Without any pictures, retype exactly the lines from the one with "Click the html-injection tag badge" through the final line of the records.

Records from a data source:
==========

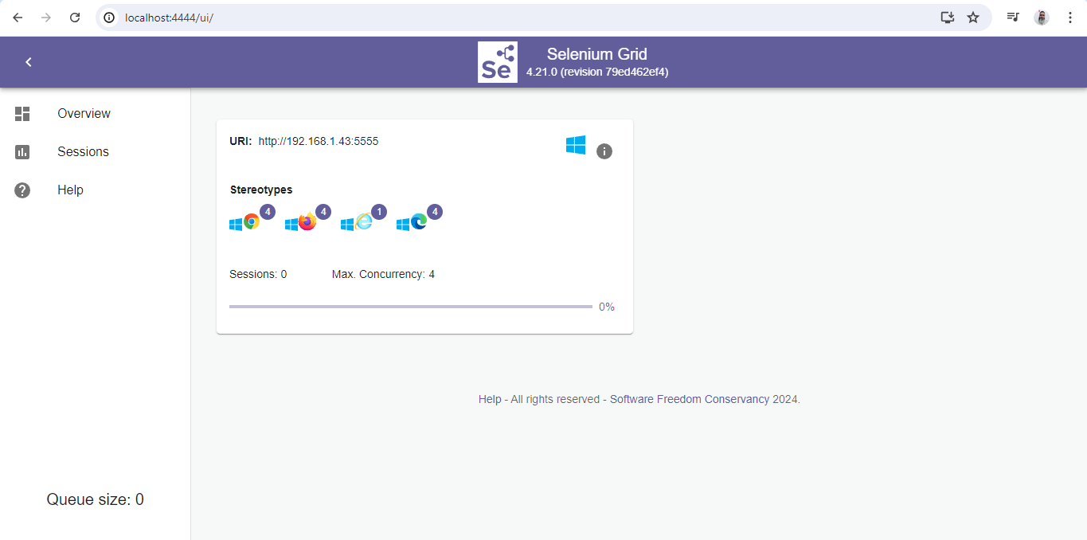Open the node info icon
The image size is (1087, 540).
(x=604, y=151)
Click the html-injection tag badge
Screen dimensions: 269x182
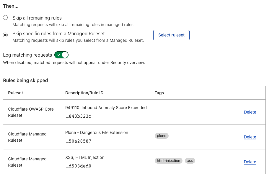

==========

_Written solution_
Click the html-injection tag badge
Screen dimensions: 269x182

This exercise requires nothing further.